Timely location of useful information during crises is critical for those forced to make life altering decisions. To stay informed, emergency responders and affected individuals increasingly rely on social media platforms, specifically on Twitter. To obtain relevant information they typically use one of the two main strategies to query Twitter:
- Keyword-based sampling: Track the tweets that contain a set of manually identified keywords or hashtags specific to a crisis, such as #sandy for Hurricane Sandy or #bostonbombings. Yet, keywords are only as responsive as the humans curating them and, indeed, in our data, such searches returned only a fraction of the relevant tweets—only 18% to 45% of the crisis-relevant tweets were retrieved, with an average of ~33%.
- Geo-based sampling: Track the tweets that are geo-tagged in the area of the disaster. Alas, by doing so out of the returned tweets only a small percentage are actually about the disaster—only 6% to 26% from the returned tweets are crisis-relevant, with an average of ~12.5%.

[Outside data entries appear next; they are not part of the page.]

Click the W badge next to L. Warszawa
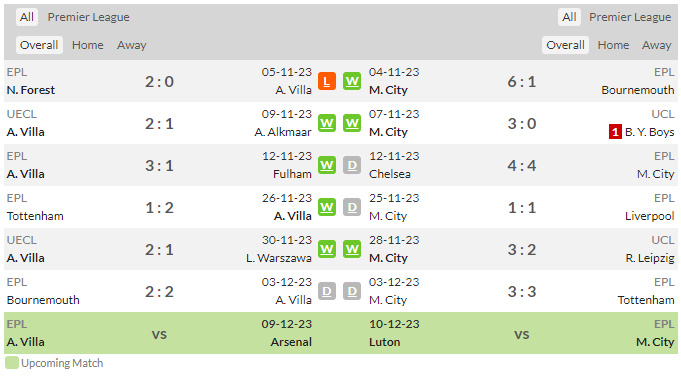The width and height of the screenshot is (681, 378). [x=327, y=249]
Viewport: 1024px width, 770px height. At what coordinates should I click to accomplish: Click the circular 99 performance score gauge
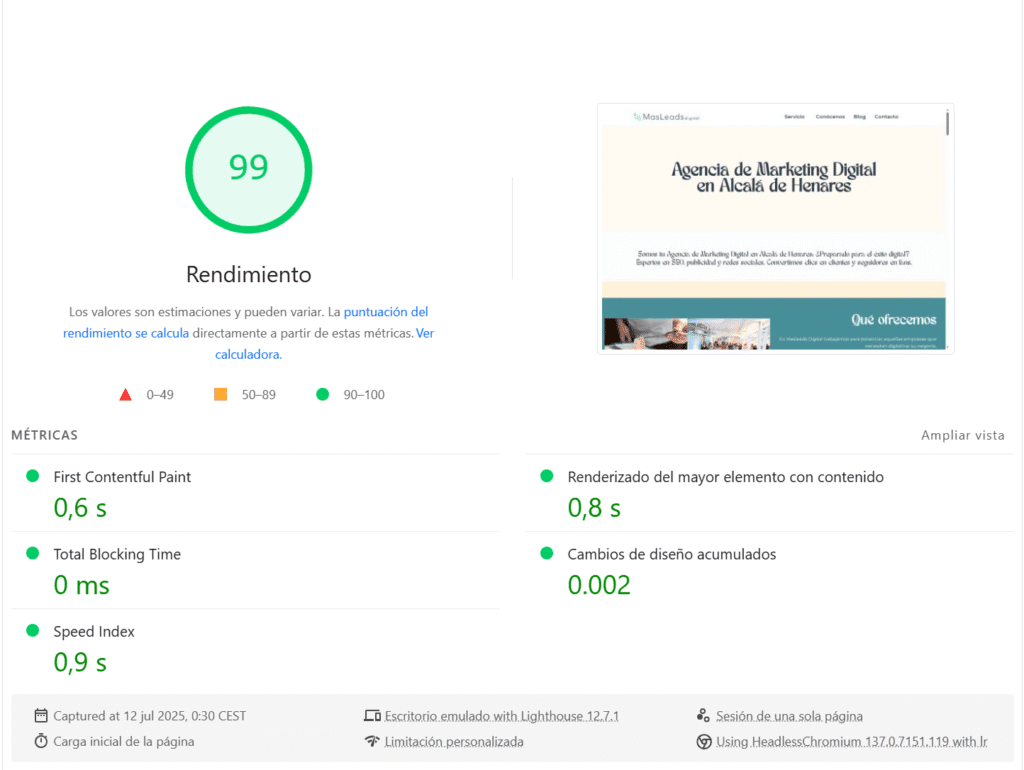pyautogui.click(x=248, y=170)
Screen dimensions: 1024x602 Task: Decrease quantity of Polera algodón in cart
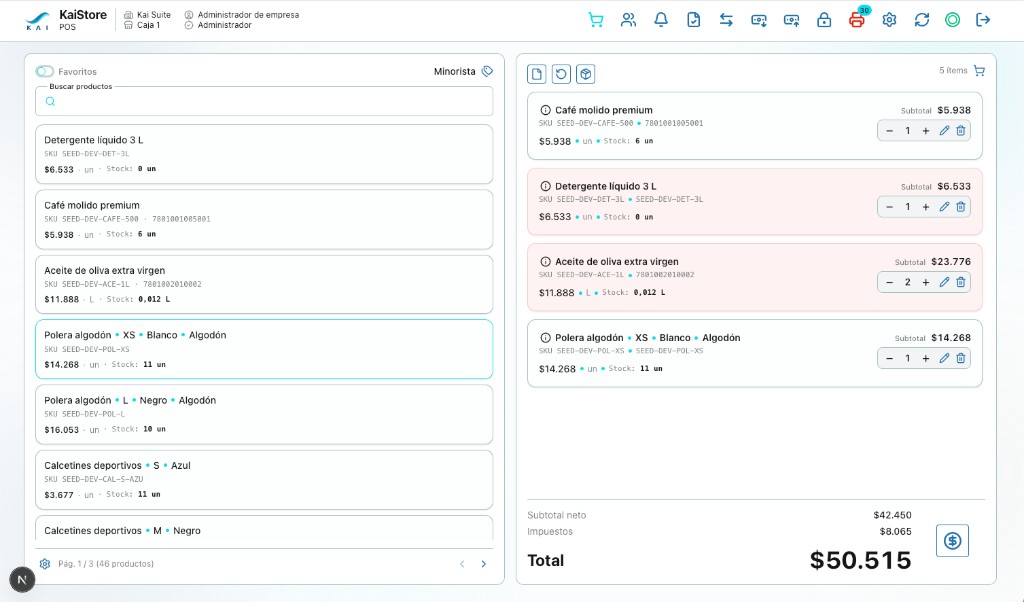tap(889, 358)
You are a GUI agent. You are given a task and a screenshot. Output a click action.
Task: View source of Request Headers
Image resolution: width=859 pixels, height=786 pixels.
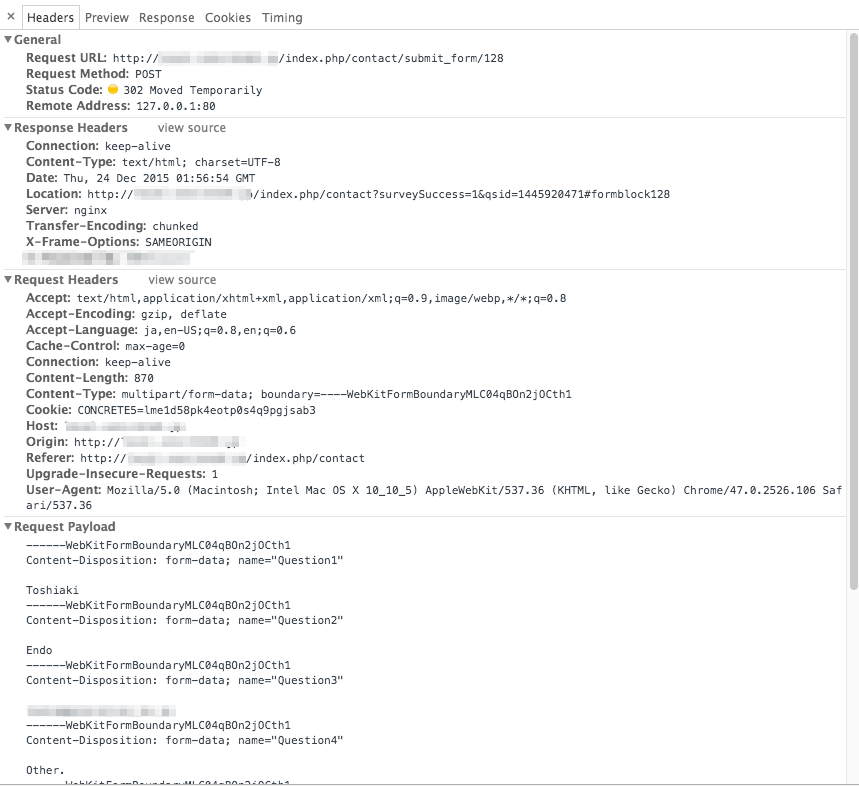pyautogui.click(x=182, y=279)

Efficiently collecting crisis-relevant information from Twitter is challenging due to the laconic language and the Twitter’s API for accessing tweets in real-time (the streaming API) limitations. Twitter can be queried by content, through the use of up to 400 keywords, or by geo-location. Specifically, if both keywords and geo-locations are given the query is interpreted as a disjunction (logical OR) of both. This is undesirable, as the public API gives access to only 1% of the data, and if the query matches on more data than that, it will return a random sample from it. Thus, as the query becomes more broad, after some point we start losing data.
To overcome these limitations, we built CrisisLex—a lexicon of terms that frequently appear in tweets posted during a variety of crises. By querying Twitter using CrisisLex, we obtain better trade-offs between how much relevant data we retrieve and how clean that data is. The lexicon contains terms such as:
- affected people
- people displaced
- donate blood
- text redcross
- stay safe
- crisis deepens
- toll raises
CrisisLex has two main applications:
- Increase the recall in the sampling of crisis-related messages (particularly at the start of the event), without incurring a significant loss in terms of precision.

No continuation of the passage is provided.